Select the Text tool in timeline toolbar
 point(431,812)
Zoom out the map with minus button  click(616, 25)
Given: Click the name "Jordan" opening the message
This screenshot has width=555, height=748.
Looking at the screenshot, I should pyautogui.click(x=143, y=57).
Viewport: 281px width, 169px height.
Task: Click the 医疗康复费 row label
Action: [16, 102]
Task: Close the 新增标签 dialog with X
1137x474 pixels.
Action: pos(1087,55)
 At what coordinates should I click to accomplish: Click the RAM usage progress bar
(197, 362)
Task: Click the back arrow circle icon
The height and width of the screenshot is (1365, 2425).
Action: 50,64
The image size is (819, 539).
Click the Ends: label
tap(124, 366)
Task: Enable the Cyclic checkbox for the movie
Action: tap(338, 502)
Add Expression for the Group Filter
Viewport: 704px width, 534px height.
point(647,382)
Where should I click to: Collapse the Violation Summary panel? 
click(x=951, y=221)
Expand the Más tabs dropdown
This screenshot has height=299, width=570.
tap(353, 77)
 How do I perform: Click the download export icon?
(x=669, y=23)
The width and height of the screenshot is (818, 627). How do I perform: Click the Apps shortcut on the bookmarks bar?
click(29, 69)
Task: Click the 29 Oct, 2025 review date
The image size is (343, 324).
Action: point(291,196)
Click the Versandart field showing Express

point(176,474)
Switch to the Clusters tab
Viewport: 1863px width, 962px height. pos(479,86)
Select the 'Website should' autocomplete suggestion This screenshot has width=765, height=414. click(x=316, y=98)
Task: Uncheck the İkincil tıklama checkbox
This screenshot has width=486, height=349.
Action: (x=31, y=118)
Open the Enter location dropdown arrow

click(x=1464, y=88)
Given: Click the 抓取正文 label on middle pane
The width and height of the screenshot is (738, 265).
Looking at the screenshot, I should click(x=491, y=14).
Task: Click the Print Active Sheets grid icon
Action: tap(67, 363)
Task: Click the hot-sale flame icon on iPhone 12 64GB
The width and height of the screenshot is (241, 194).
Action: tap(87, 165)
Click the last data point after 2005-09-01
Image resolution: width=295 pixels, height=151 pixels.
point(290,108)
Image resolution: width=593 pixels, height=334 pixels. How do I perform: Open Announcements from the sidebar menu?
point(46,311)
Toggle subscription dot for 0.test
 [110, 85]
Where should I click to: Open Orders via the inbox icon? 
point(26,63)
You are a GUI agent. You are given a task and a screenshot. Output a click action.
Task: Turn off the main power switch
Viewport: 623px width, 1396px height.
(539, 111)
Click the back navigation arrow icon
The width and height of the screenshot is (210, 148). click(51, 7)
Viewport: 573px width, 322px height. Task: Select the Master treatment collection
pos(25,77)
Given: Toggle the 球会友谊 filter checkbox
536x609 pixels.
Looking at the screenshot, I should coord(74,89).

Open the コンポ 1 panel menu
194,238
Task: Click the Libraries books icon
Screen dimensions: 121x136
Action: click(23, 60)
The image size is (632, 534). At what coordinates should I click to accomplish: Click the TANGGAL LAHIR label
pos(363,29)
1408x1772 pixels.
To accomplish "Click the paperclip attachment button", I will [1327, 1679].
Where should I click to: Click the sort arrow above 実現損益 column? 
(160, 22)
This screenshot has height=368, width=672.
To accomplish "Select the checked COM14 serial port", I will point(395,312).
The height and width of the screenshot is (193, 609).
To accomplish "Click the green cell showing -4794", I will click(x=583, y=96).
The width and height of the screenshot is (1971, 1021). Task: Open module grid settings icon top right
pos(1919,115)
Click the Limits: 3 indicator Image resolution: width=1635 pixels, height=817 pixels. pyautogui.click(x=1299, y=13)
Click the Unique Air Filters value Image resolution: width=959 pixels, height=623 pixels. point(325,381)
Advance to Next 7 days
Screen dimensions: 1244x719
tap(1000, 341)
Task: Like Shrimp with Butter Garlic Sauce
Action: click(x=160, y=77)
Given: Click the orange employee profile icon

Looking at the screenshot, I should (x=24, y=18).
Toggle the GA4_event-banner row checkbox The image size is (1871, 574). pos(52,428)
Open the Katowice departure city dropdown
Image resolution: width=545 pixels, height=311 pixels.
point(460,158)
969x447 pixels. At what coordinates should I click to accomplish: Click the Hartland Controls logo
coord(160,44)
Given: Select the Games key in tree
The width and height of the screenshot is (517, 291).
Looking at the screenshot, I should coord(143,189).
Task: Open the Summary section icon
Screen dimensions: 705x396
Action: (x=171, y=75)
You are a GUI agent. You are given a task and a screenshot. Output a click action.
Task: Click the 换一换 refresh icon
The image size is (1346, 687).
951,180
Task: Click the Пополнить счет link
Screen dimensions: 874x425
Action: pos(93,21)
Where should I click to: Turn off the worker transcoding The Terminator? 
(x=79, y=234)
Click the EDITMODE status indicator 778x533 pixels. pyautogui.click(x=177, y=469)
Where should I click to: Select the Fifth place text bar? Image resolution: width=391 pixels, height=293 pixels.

== Exercise brief ==
Print the listing above in its entirety, with every line exact.

== Output of the task ==
Select the Text tool in timeline toolbar
 point(431,812)
Zoom out the map with minus button  click(616, 25)
Given: Click the name "Jordan" opening the message
This screenshot has width=555, height=748.
Looking at the screenshot, I should pyautogui.click(x=143, y=57).
Viewport: 281px width, 169px height.
Task: Click the 医疗康复费 row label
Action: [16, 102]
Task: Close the 新增标签 dialog with X
1137x474 pixels.
Action: pos(1087,55)
 At what coordinates should I click to accomplish: Click the RAM usage progress bar
(197, 362)
Task: Click the back arrow circle icon
The height and width of the screenshot is (1365, 2425).
Action: 50,64
The image size is (819, 539).
Click the Ends: label
tap(124, 366)
Task: Enable the Cyclic checkbox for the movie
Action: tap(338, 502)
Add Expression for the Group Filter
Viewport: 704px width, 534px height.
point(647,382)
Where should I click to: Collapse the Violation Summary panel? 
click(x=951, y=221)
Expand the Más tabs dropdown
This screenshot has height=299, width=570.
tap(353, 77)
 How do I perform: Click the download export icon?
(x=669, y=23)
The width and height of the screenshot is (818, 627). How do I perform: Click the Apps shortcut on the bookmarks bar?
click(29, 69)
Task: Click the 29 Oct, 2025 review date
The image size is (343, 324).
Action: point(291,196)
Click the Versandart field showing Express

point(176,474)
Switch to the Clusters tab
Viewport: 1863px width, 962px height. pos(479,86)
Select the 'Website should' autocomplete suggestion This screenshot has width=765, height=414. click(x=316, y=98)
Task: Uncheck the İkincil tıklama checkbox
This screenshot has width=486, height=349.
Action: (x=31, y=118)
Open the Enter location dropdown arrow

click(x=1464, y=88)
Given: Click the 抓取正文 label on middle pane
The width and height of the screenshot is (738, 265).
Looking at the screenshot, I should click(x=491, y=14).
Task: Click the Print Active Sheets grid icon
Action: tap(67, 363)
Task: Click the hot-sale flame icon on iPhone 12 64GB
The width and height of the screenshot is (241, 194).
Action: tap(87, 165)
Click the last data point after 2005-09-01
Image resolution: width=295 pixels, height=151 pixels.
point(290,108)
Image resolution: width=593 pixels, height=334 pixels. How do I perform: Open Announcements from the sidebar menu?
point(46,311)
Toggle subscription dot for 0.test
 [110, 85]
Where should I click to: Open Orders via the inbox icon? 
point(26,63)
You are a GUI agent. You are given a task and a screenshot. Output a click action.
Task: Turn off the main power switch
Viewport: 623px width, 1396px height.
(539, 111)
Click the back navigation arrow icon
The width and height of the screenshot is (210, 148). click(51, 7)
Viewport: 573px width, 322px height. Task: Select the Master treatment collection
pos(25,77)
Given: Toggle the 球会友谊 filter checkbox
536x609 pixels.
Looking at the screenshot, I should coord(74,89).

Open the コンポ 1 panel menu
194,238
Task: Click the Libraries books icon
Screen dimensions: 121x136
Action: click(23, 60)
The image size is (632, 534). At what coordinates should I click to accomplish: Click the TANGGAL LAHIR label
pos(363,29)
1408x1772 pixels.
To accomplish "Click the paperclip attachment button", I will [1327, 1679].
Where should I click to: Click the sort arrow above 実現損益 column? 
(160, 22)
This screenshot has height=368, width=672.
To accomplish "Select the checked COM14 serial port", I will point(395,312).
The height and width of the screenshot is (193, 609).
To accomplish "Click the green cell showing -4794", I will click(x=583, y=96).
The width and height of the screenshot is (1971, 1021). Task: Open module grid settings icon top right
pos(1919,115)
Click the Limits: 3 indicator Image resolution: width=1635 pixels, height=817 pixels. pyautogui.click(x=1299, y=13)
Click the Unique Air Filters value Image resolution: width=959 pixels, height=623 pixels. point(325,381)
Advance to Next 7 days
Screen dimensions: 1244x719
tap(1000, 341)
Task: Like Shrimp with Butter Garlic Sauce
Action: click(x=160, y=77)
Given: Click the orange employee profile icon

Looking at the screenshot, I should (x=24, y=18).
Toggle the GA4_event-banner row checkbox The image size is (1871, 574). pos(52,428)
Open the Katowice departure city dropdown
Image resolution: width=545 pixels, height=311 pixels.
point(460,158)
969x447 pixels. At what coordinates should I click to accomplish: Click the Hartland Controls logo
coord(160,44)
Given: Select the Games key in tree
The width and height of the screenshot is (517, 291).
Looking at the screenshot, I should coord(143,189).
Task: Open the Summary section icon
Screen dimensions: 705x396
Action: (x=171, y=75)
You are a GUI agent. You are given a task and a screenshot. Output a click action.
Task: Click the 换一换 refresh icon
The image size is (1346, 687).
951,180
Task: Click the Пополнить счет link
Screen dimensions: 874x425
Action: pos(93,21)
Where should I click to: Turn off the worker transcoding The Terminator? 
(x=79, y=234)
Click the EDITMODE status indicator 778x533 pixels. pyautogui.click(x=177, y=469)
Where should I click to: Select the Fifth place text bar? Image resolution: width=391 pixels, height=293 pixels.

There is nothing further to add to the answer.